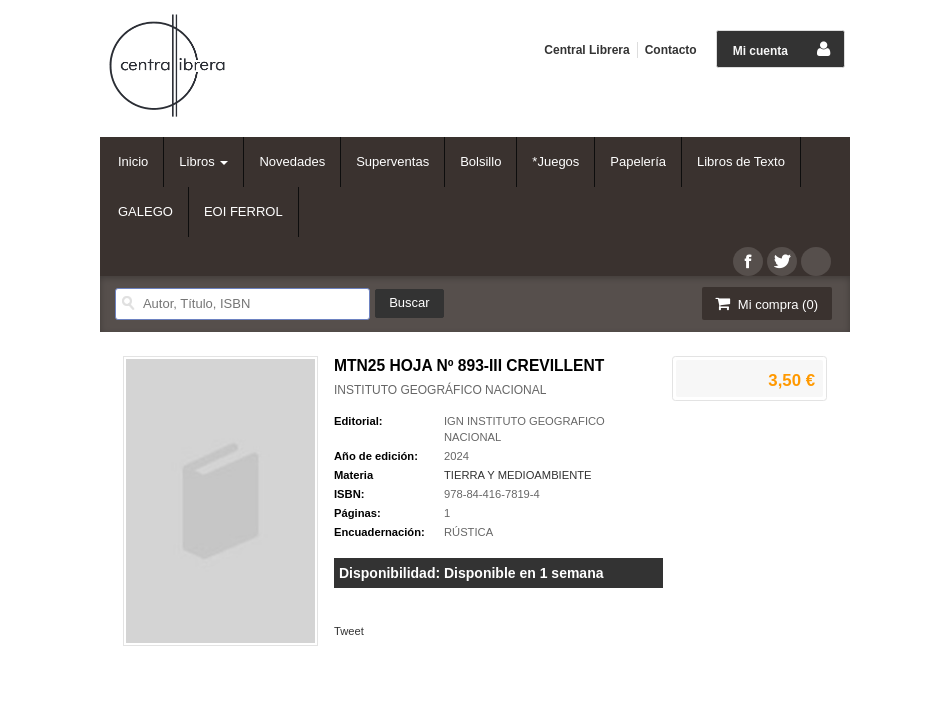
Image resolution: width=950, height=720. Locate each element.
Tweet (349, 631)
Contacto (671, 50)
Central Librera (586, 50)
...
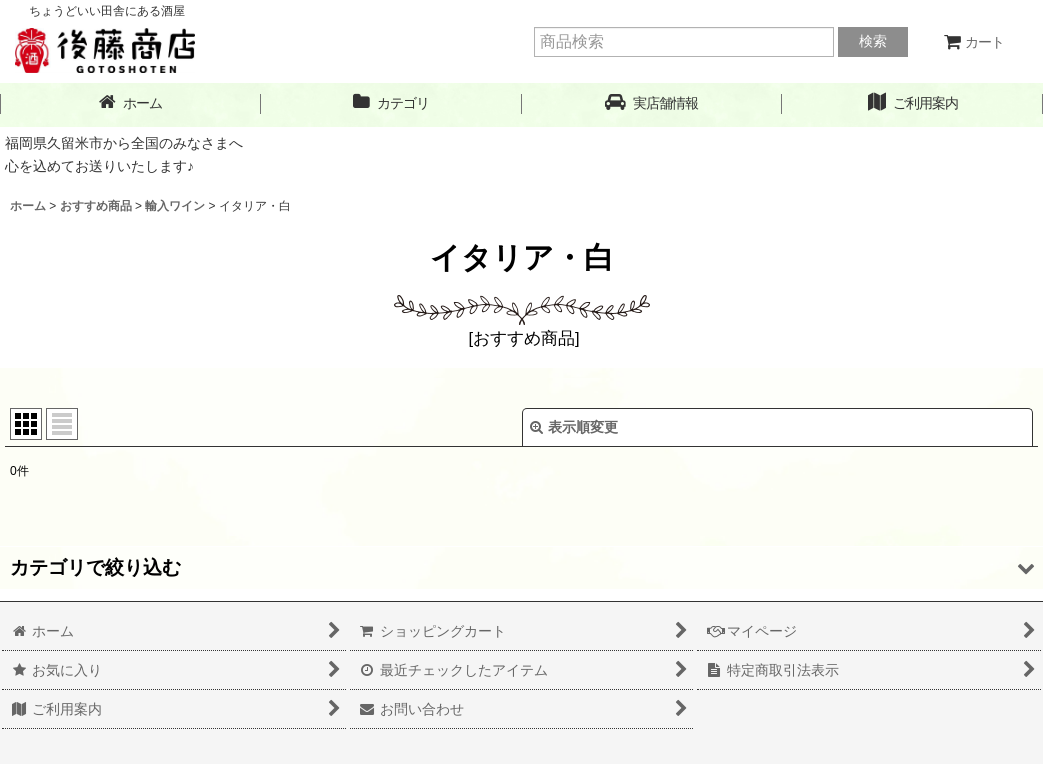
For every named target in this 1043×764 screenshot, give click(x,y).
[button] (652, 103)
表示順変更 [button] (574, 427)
==
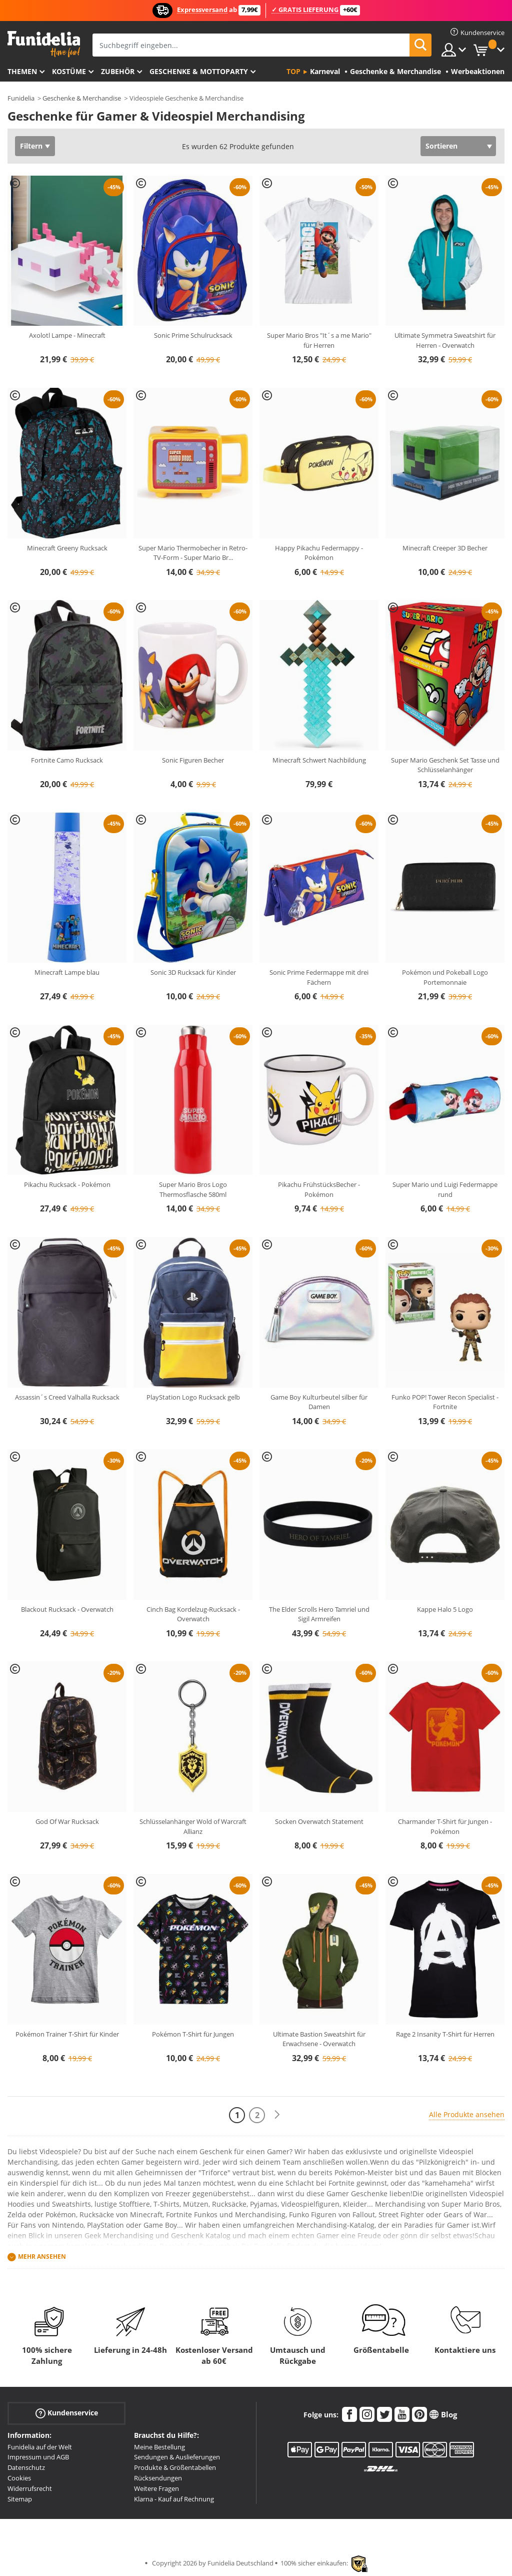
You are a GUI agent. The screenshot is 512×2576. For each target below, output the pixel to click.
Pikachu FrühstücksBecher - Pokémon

WRITTEN EXERCISE: Reproduce verbatim the stretch of lines running from the line containing "Image resolution: width=950, height=720." through the line containing "Contacto (671, 50)", both included.

SOLUTION:
Image resolution: width=950, height=720. Locate each element.
Tweet (349, 631)
Contacto (671, 50)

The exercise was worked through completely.